[Stored data]
_ _ _ _ _ _ _

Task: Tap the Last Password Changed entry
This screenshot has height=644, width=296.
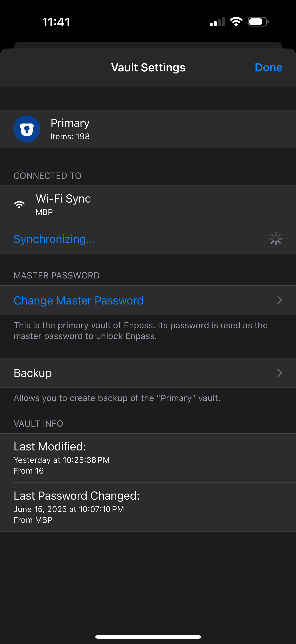Action: [x=148, y=507]
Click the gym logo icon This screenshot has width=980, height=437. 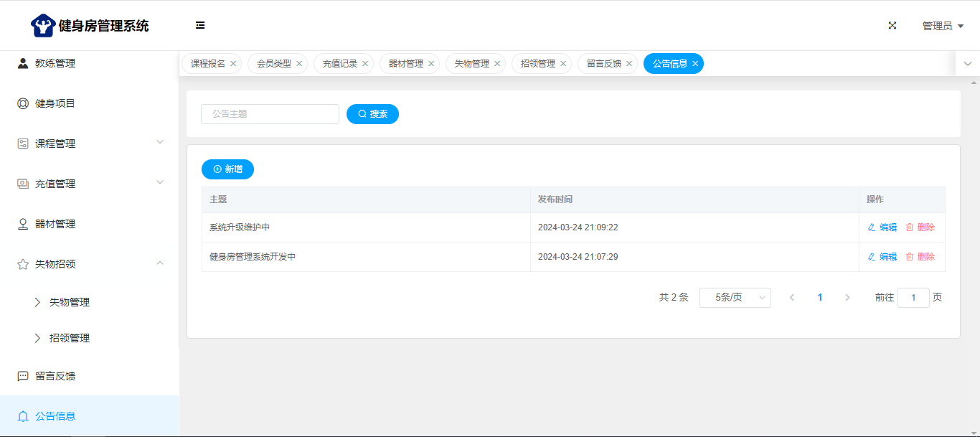43,26
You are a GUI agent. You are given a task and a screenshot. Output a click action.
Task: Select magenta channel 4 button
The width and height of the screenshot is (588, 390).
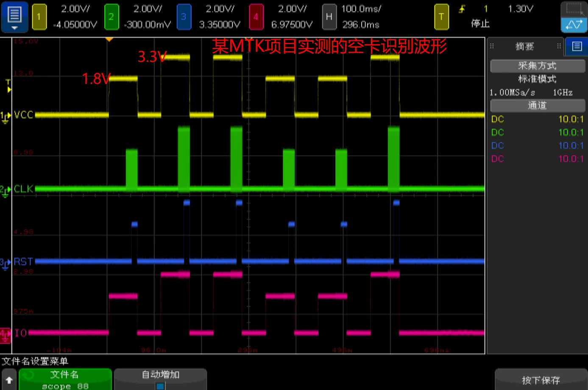click(x=256, y=17)
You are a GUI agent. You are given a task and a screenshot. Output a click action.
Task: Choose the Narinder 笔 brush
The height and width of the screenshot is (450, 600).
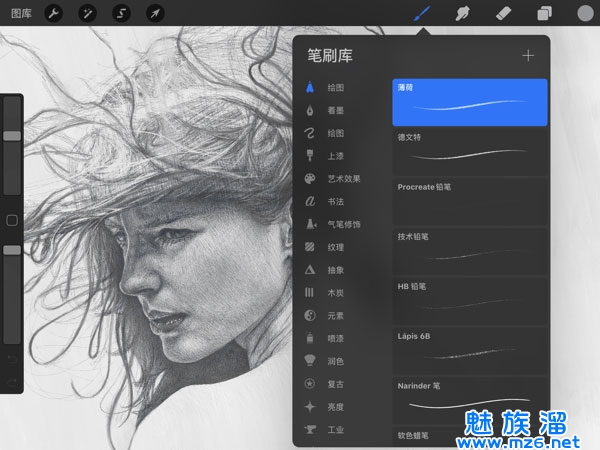tap(469, 397)
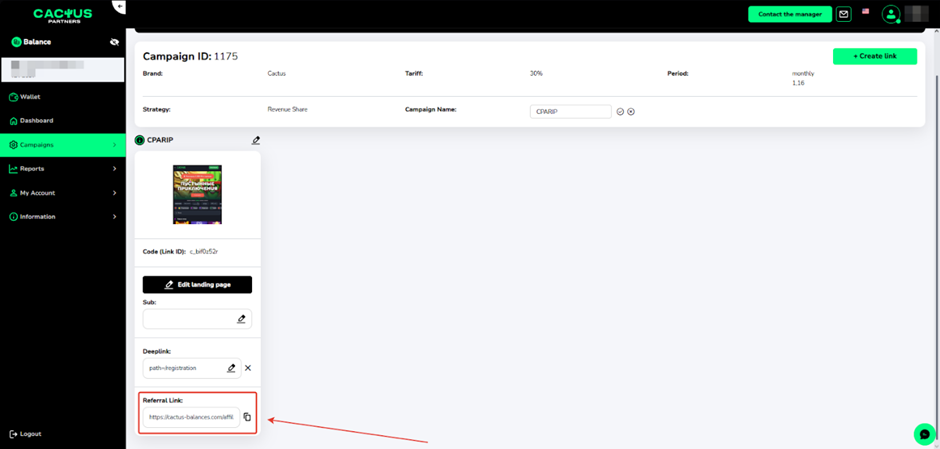This screenshot has height=449, width=940.
Task: Open Dashboard from the sidebar
Action: tap(36, 121)
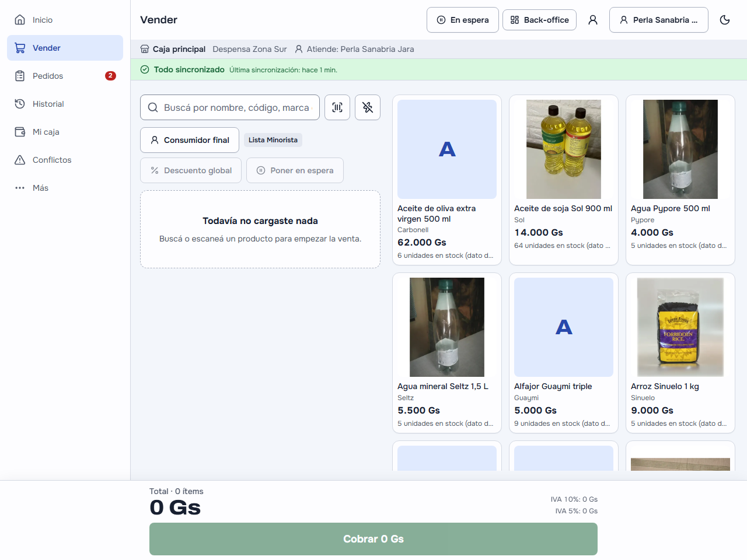The height and width of the screenshot is (560, 747).
Task: Open En espera held sales
Action: coord(463,20)
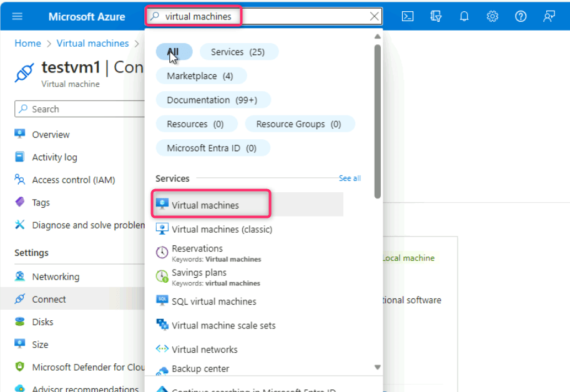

_ _ _ _ _ _ _

What the task requires
Leaving out every picture, copy exactly the lines from the one that contains "Task: Select magenta channel 4 button" through the end of the entries above.

Solution for this exercise
Task: Select magenta channel 4 button
The width and height of the screenshot is (588, 390).
click(x=256, y=17)
You are a GUI agent. You are given a task and a screenshot. Output a click action.
Task: Choose the Narinder 笔 brush
The height and width of the screenshot is (450, 600).
tap(469, 397)
This screenshot has height=449, width=940.
Task: Open Dashboard from the sidebar
Action: tap(36, 121)
The height and width of the screenshot is (560, 747).
Task: Open En espera held sales
Action: coord(463,20)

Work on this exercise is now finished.